E fomos ampliando a compreensão de que não são apenas os médicos. Em todos os campos, as conversas vão sendo substituídas pela burocracia. Não se tem tempo nem paciência para falar e ouvir. A linguagem, que distingue os seres humanos diante de outros animais, perde mais e mais espaço. A comunicação, então, que é a linguagem funcionando para ligar um ao outro, não se completa. Nunca é demais voltar aos serviços falsamente chamados de Fale Conosco. Não falam conosco, não nos ouvem. Põem máquinas para conduzir nosso monólogo telefônico, de opção em opção, até que os “minutinhos” que aguardamos façam explodir os limites da paciência de qualquer monge.
Falar com o outro é ato de amor. Ouvir o outro é ato de amor. Conversar, dar atenção, entender, compreender, responder ? são todos verbos que se conjugam com a solidariedade, com a humanidade, que revivem as características pacificadoras de que os humanos são capazes.
Há um filme lindo de Pedro Almodóvar chamado Fale com ela, no qual um enfermeiro cuida de uma moça em coma e a trata não como pedaço de carne inconsciente, mas como sujeito ? doente, fora do ar ou desligado, mas sujeito. A palavra conduz o afeto, chama à vida, traduz o amor. A palavra dita ? e sobretudo ouvida ? cura. A moça acorda.
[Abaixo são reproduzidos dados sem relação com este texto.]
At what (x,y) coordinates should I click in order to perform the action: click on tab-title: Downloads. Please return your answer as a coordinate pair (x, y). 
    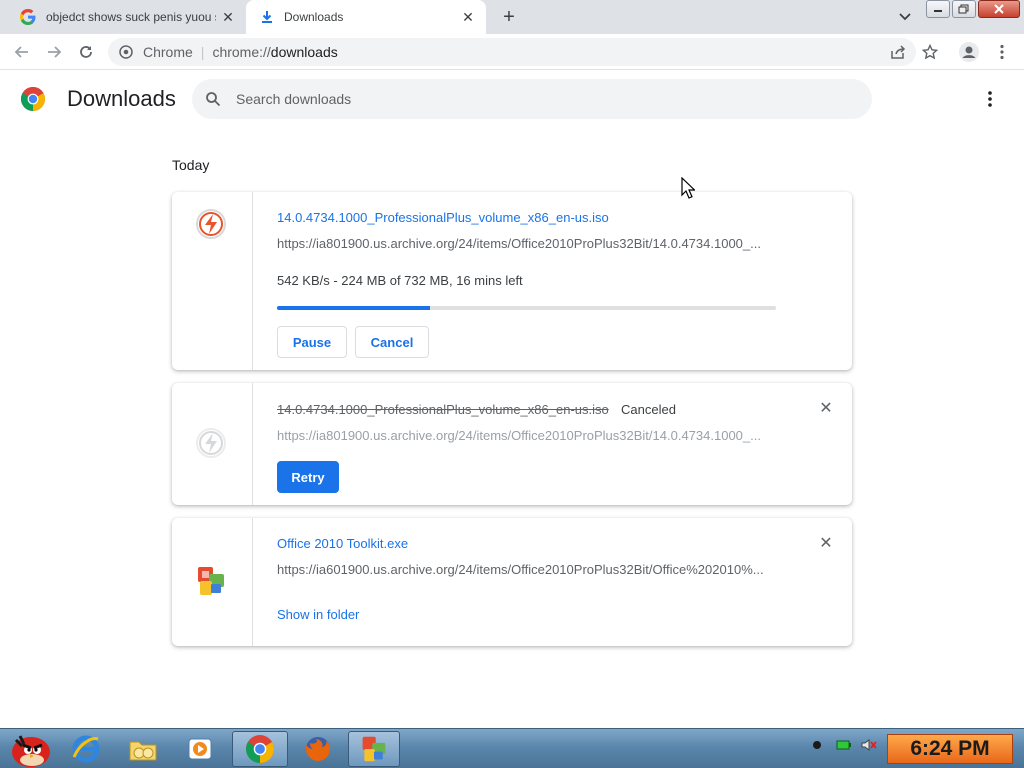
    Looking at the image, I should click on (314, 17).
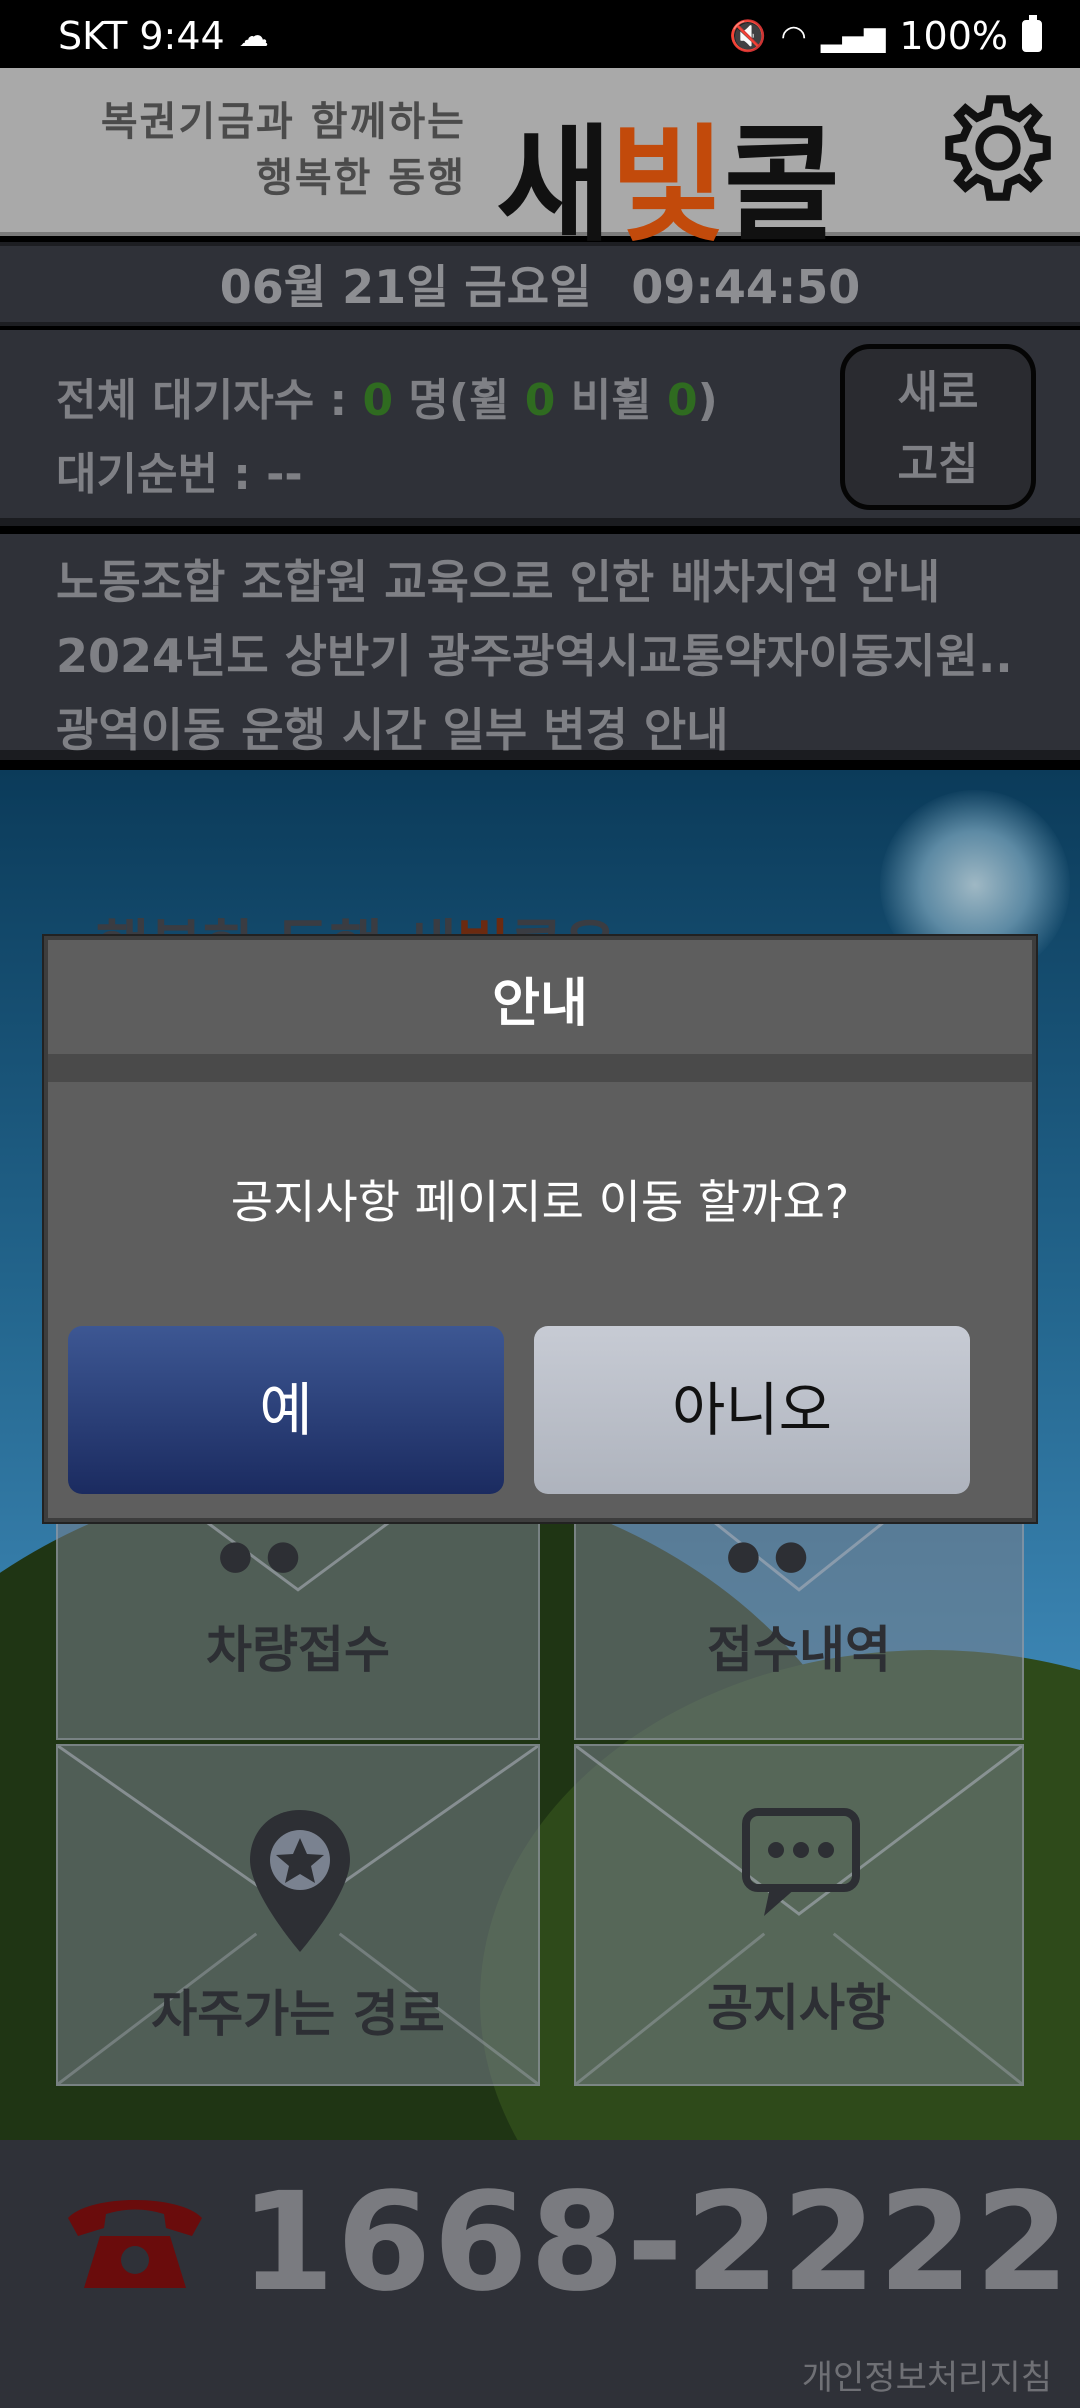 Image resolution: width=1080 pixels, height=2408 pixels. I want to click on app-logo: 새빛콜, so click(668, 175).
Para 2007, desejo a todos os leitores e amigos que prestem atenção nos outros e que os outros lhes prestem atenção. Que os prestadores de serviço descubram que o maior diferencial que podem oferecer ao cliente é um serviço de atendimento ao consumidor que fale com as pessoas. Gente com gente. Gente que ouça o que é dito e responda. Gente que olhe nos olhos (se for por telefone, que ouça com os ouvidos). Que as relações sejam mais humanas e que as máquinas não substituam ninguém. Tudo de bom!